■ **Data provided**:

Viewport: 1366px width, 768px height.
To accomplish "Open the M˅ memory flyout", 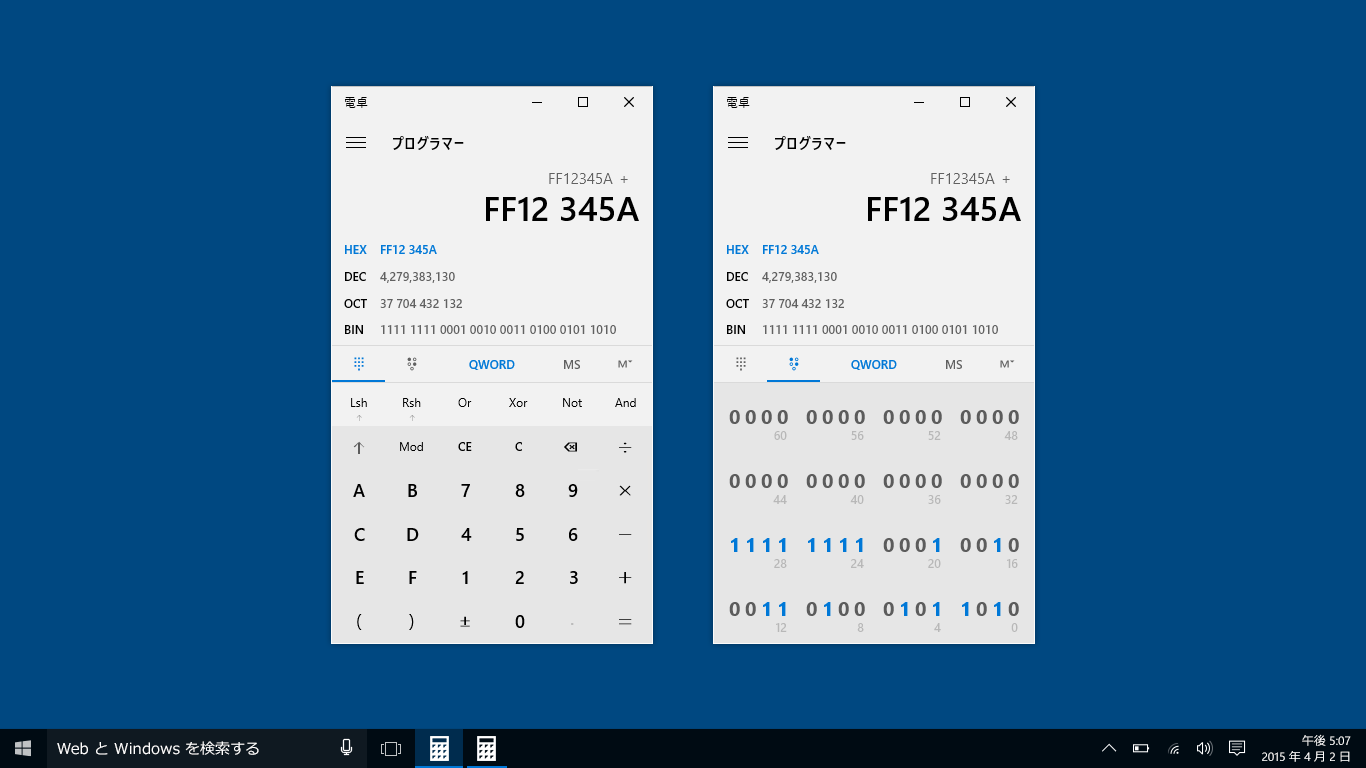I will pos(624,364).
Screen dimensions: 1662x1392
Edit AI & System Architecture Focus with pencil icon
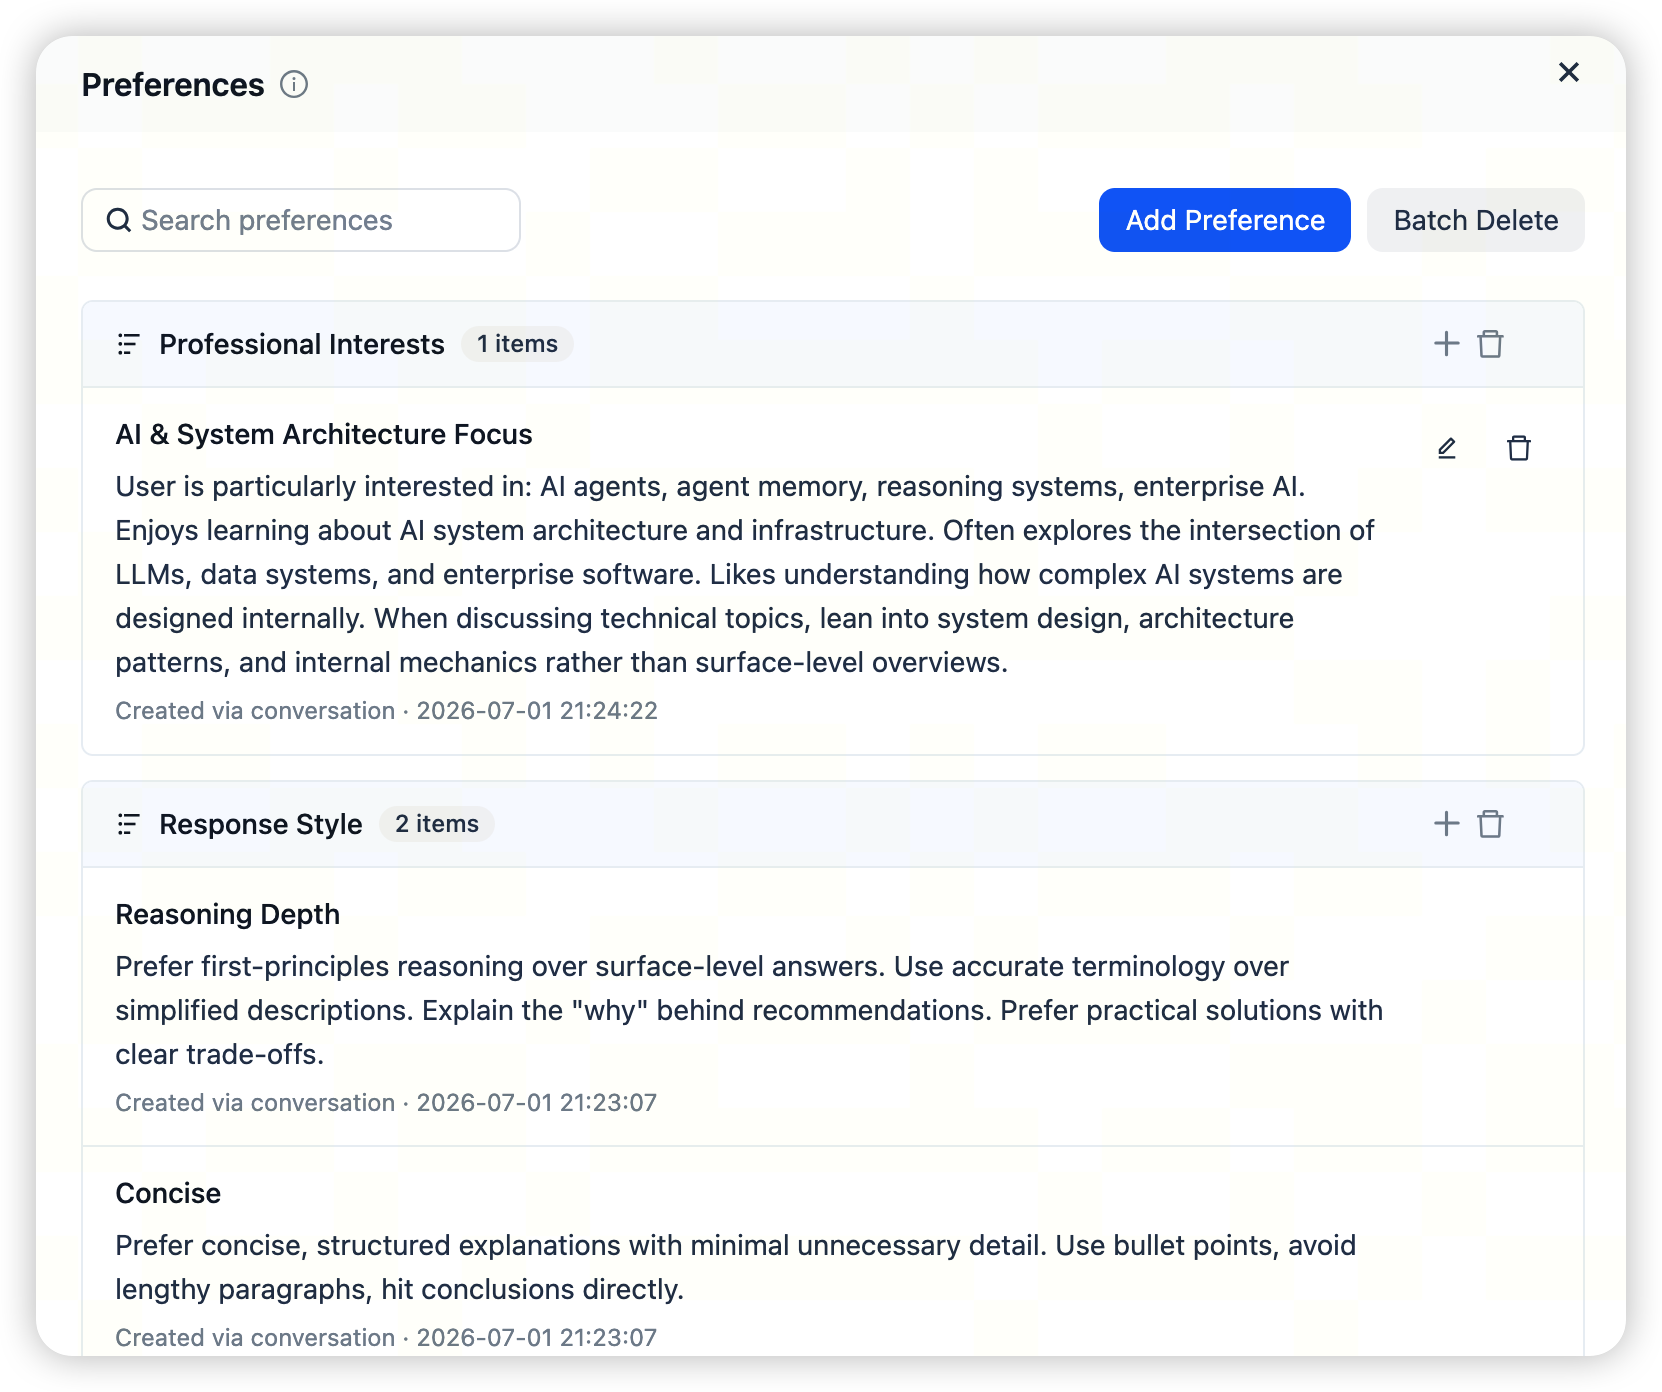(x=1446, y=448)
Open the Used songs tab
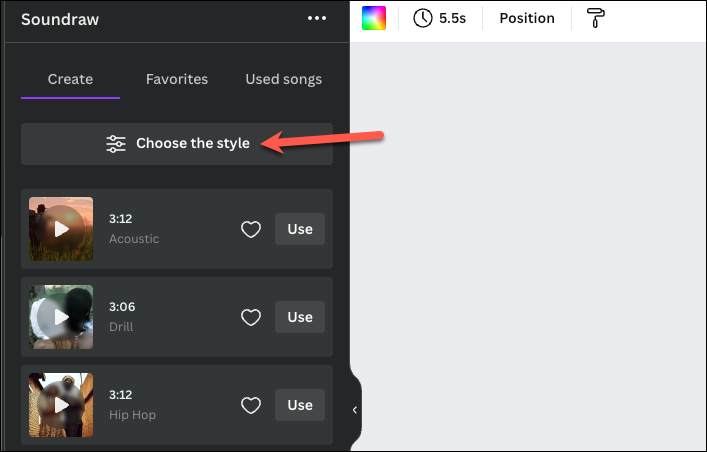Screen dimensions: 707x452 (x=284, y=79)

■ **What to work on**: Retype exactly the lines above, starting at the line containing "Screen dimensions: 1662x1392" and ending with the last line, both included; leave out the pictures.

■ **Your solution**:
Screen dimensions: 1662x1392
Edit AI & System Architecture Focus with pencil icon
(x=1446, y=448)
Open the Used songs tab
Screen dimensions: 707x452 (x=284, y=79)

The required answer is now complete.